Strengthening Digital Gatekeepers: An In-depth IAM Analysis
Today, in a joint venture, CISA and the NSA released a report titled "Identity and Access Management: Developer and Vendor Challenges". This publication was crafted by the Enduring Security Framework (ESF), an initiative led by both CISA and NSA, which emphasises a cooperative approach between public and private sectors. ESF's mission is to counter threats that endanger national security and crucial infrastructure.
This new release is a follow-up to ESF's earlier publication which detailed best practices for Identity and Access Management (IAM) targeted at administrators. The current document delves into the challenges encountered by developers and tech producers regarding IAM. It particularly spotlights the technological barriers in implementing Multi-Factor Authentication (MFA) and Single Sign-On (SSO) systems effectively.
While its primary focus is on larger establishments, the advice contained can also benefit smaller entities. CISA urges all cybersecurity professionals to review this guidance and discuss its implementation with their respective software suppliers.
View or download PDFs below:
Executive Summary
User authentication in computing has traditionally been based on usernames and passwords. To enhance this, Multi-Factor Authentication (MFA) uses a combination of different evidence types during an authentication effort. These types encompass something you possess, something you're aware of, and something intrinsic to you.
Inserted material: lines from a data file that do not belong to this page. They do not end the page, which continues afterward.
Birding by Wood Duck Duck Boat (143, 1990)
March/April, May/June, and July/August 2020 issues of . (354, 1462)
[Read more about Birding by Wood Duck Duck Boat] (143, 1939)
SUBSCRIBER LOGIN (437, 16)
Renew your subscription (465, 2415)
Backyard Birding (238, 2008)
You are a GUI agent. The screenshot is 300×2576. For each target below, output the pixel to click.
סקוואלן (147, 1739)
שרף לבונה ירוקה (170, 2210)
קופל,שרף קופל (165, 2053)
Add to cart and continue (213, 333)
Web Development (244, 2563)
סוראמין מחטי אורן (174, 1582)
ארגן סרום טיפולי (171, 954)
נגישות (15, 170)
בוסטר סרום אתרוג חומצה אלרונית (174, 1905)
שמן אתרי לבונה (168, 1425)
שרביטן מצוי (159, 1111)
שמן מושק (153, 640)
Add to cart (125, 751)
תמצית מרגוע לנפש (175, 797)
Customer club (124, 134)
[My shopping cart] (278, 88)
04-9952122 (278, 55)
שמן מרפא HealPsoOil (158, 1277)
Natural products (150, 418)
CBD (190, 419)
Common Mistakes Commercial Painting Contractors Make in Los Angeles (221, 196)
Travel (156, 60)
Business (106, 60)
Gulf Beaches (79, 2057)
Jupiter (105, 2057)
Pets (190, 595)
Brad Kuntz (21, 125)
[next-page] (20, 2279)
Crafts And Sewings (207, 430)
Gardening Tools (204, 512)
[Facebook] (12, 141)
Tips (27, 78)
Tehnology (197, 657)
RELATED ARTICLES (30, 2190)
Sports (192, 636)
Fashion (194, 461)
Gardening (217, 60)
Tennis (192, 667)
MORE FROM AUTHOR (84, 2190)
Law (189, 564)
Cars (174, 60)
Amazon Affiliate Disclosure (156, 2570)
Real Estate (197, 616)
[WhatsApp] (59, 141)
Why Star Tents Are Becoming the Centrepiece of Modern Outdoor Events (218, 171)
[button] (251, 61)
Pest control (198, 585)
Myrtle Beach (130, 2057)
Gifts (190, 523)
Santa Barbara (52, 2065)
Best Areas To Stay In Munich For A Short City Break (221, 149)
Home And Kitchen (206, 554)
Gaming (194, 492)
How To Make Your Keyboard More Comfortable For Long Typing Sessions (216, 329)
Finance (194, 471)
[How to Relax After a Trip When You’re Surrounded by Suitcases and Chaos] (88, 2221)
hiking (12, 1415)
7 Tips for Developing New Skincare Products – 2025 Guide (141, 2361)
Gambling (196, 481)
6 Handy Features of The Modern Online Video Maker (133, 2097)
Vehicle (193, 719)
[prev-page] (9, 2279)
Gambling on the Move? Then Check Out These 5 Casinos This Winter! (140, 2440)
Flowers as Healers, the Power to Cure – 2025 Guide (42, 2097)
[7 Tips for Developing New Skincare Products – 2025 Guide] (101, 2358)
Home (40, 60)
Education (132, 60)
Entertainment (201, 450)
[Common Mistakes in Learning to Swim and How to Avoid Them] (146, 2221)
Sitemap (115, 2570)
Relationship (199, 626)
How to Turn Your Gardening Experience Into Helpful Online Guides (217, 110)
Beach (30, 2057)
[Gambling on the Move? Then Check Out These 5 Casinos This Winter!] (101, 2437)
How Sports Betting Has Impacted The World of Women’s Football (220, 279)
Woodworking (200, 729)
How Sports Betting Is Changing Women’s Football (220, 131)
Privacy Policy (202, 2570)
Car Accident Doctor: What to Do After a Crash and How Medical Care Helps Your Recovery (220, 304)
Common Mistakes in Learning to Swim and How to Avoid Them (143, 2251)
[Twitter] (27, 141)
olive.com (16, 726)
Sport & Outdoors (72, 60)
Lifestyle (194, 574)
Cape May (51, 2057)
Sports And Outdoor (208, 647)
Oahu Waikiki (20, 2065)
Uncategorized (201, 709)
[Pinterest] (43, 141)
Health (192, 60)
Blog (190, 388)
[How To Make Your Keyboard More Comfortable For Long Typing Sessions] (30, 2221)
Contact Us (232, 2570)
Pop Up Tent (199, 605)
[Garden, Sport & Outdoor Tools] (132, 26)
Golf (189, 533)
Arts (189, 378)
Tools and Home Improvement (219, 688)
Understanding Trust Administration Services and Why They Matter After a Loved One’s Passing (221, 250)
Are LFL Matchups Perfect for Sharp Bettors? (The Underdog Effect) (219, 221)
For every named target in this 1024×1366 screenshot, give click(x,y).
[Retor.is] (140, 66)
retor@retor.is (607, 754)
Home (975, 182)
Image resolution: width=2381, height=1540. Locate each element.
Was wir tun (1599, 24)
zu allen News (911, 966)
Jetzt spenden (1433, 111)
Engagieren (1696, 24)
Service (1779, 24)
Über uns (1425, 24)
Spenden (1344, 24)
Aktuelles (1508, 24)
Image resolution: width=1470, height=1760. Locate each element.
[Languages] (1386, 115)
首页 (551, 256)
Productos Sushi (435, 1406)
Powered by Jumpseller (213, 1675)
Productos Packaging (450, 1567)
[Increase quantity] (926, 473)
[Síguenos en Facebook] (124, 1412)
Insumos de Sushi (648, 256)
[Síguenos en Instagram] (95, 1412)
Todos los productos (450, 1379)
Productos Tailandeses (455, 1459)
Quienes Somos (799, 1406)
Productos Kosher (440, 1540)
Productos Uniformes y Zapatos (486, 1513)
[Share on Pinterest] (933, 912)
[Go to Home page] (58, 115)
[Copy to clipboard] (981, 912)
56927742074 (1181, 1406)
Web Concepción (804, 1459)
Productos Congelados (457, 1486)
On the other hand, Single Sign-On (SSO) consolidates authentication and access management across varied systems and identity sources. When correctly used, it can boost the initial sign-in's security assurance and monitor the information relayed between systems concerning authentication and permission.
Building on ESF's prior work on IAM best practices, experts from both the government and private sectors reviewed the challenges developers and vendors face in relation to IAM. They recognized the need for a comprehensive approach to MFA and SSO as a significant obstacle due to the current tech constraints.
Effective IAM entails both the right technology and processes. For secure IAM functions, vendors must offer viable solutions. It's imperative for these solutions to be interoperable, as no single provider can cater to all of an organisation's IAM needs. Collaborative efforts are essential for fruitful, secure outcomes. Proper IAM tools should enable organisations to differentiate between genuine users and unauthorised intruders.
Given that cyber adversaries often masquerade as authentic users, it's critical to identify and respond swiftly to any suspicious activities. This report underscores the technological deficiencies related to MFA and SSO adoption. The aim is to encourage developers to enhance their existing tools and even craft new ones to address these issues. The document also touches upon non-technical challenges such as the financial aspects, manpower, and the overall user experience associated with these technologies.